Sebelum sampai di gunung Sinai, kami
mampir sejenak di Uyun Musa. Tempat yang di dalamya terdapat sumur mata air
yang digunakan rombongan Nabi Musa dahulu kala sebelum kerajaan api
menyerang untuk menghilangkan dahaga pascakejaran Fir’aun. Uyun Musa
merupakan batu yang telah dipecahkan Nabi Musa dengan tongkatnya, lantas
terpancarlah 12 mata air yang diperuntukkan kepada kaum Nabi Musa untuk melepas
dahaga. Tentu kami tak ingin menyia-nyiakan tempat sakral tersebut, maka kami
mengabadikannya melalui ritual pemotretan, selfie dan ritual-ritual bid’ah
lainnya. Bahkan tak jarang para jomblo—termasuk Mas Djazam--terlihat sedang berdoa untuk lekas dilepaskan dari jeratan statusnya.
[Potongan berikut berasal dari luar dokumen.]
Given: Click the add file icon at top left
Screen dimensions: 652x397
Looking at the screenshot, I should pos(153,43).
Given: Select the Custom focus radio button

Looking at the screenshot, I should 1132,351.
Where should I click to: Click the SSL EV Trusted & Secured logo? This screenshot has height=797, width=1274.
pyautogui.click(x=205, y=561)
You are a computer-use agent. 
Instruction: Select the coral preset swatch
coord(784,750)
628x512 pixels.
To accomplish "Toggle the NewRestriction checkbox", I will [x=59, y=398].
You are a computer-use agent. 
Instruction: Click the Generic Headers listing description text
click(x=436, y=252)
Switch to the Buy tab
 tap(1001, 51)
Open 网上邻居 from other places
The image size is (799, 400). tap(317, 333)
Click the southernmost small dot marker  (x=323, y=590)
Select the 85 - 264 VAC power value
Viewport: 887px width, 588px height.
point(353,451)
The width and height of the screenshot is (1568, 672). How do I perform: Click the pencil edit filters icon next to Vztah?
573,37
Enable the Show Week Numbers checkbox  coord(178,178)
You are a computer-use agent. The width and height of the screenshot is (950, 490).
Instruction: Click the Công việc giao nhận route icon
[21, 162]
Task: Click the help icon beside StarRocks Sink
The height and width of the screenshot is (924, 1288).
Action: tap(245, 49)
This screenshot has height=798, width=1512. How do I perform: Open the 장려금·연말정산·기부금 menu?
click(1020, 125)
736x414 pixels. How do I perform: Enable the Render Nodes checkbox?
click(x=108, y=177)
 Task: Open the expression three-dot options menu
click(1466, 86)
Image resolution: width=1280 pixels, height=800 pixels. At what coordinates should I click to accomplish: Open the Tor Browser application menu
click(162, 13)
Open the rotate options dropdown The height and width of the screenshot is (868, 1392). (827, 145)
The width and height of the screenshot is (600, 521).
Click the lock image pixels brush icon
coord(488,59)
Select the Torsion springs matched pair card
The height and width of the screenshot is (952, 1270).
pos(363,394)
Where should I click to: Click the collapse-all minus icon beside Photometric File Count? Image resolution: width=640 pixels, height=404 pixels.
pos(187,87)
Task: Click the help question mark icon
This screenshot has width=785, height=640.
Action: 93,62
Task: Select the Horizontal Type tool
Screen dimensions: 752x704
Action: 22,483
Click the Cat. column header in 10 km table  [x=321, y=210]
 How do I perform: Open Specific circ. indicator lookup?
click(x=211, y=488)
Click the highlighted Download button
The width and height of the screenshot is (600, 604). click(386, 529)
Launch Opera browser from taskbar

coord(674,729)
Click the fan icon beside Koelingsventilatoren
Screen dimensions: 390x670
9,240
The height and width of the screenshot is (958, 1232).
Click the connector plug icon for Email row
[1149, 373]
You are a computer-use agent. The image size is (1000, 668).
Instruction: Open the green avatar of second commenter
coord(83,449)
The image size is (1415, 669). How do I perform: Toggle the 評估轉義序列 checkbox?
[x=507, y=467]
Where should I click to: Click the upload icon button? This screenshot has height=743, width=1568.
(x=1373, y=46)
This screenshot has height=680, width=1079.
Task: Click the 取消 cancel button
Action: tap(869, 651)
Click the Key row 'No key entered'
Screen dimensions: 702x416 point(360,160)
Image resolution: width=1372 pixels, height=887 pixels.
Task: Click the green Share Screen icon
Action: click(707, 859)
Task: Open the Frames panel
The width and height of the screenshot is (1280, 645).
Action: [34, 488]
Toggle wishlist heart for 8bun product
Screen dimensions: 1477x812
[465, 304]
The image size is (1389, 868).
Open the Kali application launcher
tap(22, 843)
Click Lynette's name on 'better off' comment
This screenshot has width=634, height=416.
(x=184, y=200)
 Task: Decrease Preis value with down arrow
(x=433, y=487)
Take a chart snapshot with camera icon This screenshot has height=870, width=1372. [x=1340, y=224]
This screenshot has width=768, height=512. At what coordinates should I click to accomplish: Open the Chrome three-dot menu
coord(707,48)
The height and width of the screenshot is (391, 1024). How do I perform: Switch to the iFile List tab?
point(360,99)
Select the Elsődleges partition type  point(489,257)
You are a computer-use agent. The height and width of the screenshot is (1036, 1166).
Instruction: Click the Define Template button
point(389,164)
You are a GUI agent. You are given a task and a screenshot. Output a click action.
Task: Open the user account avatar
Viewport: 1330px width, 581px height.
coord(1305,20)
Sampai detik ini meskipun di dalamnya sudah kering tak berair, sumur yang
dikatakan sebagai sumber mata air tersebut masih terjaga dengan baik. Setelah
puas mengelilingi sumur Nabi Musa, kami kembali melanjutkan perjalanan menuju
TKP.
![]() |
Mas Djazam luruh dalam kenangan |
Dalam pendakian, kami tak ingin
menggunakan cara pragmatis, dengan
menyewa kambing jantan atau brontosaurus onta misalnya, tapi kami lebih memilih lari ke
hutan belok ke pantai jalan kaki sebagai perwujudan dari sikap berani
seorang jones ksatria yang rela jungkir balik demi mendapatkan gebetan
cita-citanya. Sikap berani tersebut tak lain kami peroleh dari pembacaan kami
terhadap Bung Pram, dan sepertinya cocok sebagai bekal buat Mas Djazam sebelum
pulang.
Kalau mencintai
dengan berani, kalau membenci dengan berani. Kalau keberanian tidak ada, itulah
sebabnya setiap orang asing bisa jajah kekasih kita.
Lalu, dengan berbekal beberapa buah
senter, gebetan Gunung Sinai pun kami taklukan sebelum matahari terbit.
Di puncak, kami dapati sebuah gereja
ortodoks dipenuhi para jamaah sedang
berdoa. Juga mushala tua yang masih terawat cukup baik. Di sisi lain, nampak
segerombolan turis Jepang duduk takdzim menanti Sang Raja terbangun dari
lelapnya. Beberapa orang juga terlihat tengah melaksanakan shalat subuh. Di
sini kami menemukan ketenangan, ketentraman dan keharmonisan yang—paling
tidak—bisa membuat kami lupa barang sejenak tentang bayang-bayang mantan
pertandingan KPK vs POLRI.
Ketika
matahari mulai menggeliat, pendarnya begitu ajaib. Ia, selain mampu meubah
bukit Sinai menjadi emas, juga mampu memalingkan hati kami dari sosok Pevita
Pearce. Sunrise, begitu Mas Djazam
memanggilnya mesra. Pada detik-detik itu, puncak Sinai dengan semua
pengunjungnya terdiam khusyuk, seakan-akan sedang mendengarkan curhatan
gebetan lantunan ayat-ayat suci. Daya
tariknya begitu memesona, segera ritual-ritual bid’ah untuk mengabadikan
momen tersebut kami jalankan meski hawa dingin menusuk sampai ke sum-sum tulang:
berfoto, selfie atau merekam dalam bentuk 3gp video.
Setelah
momen itu berlalu dan matahari telah naik ke atas permukaan, kami mulai turun
sembari menyaksikan gunung-gunung di sekeliling yang masih samar-samar ketika
kami mendaki semalam. Dan ternyata pemandangannya begitu indah.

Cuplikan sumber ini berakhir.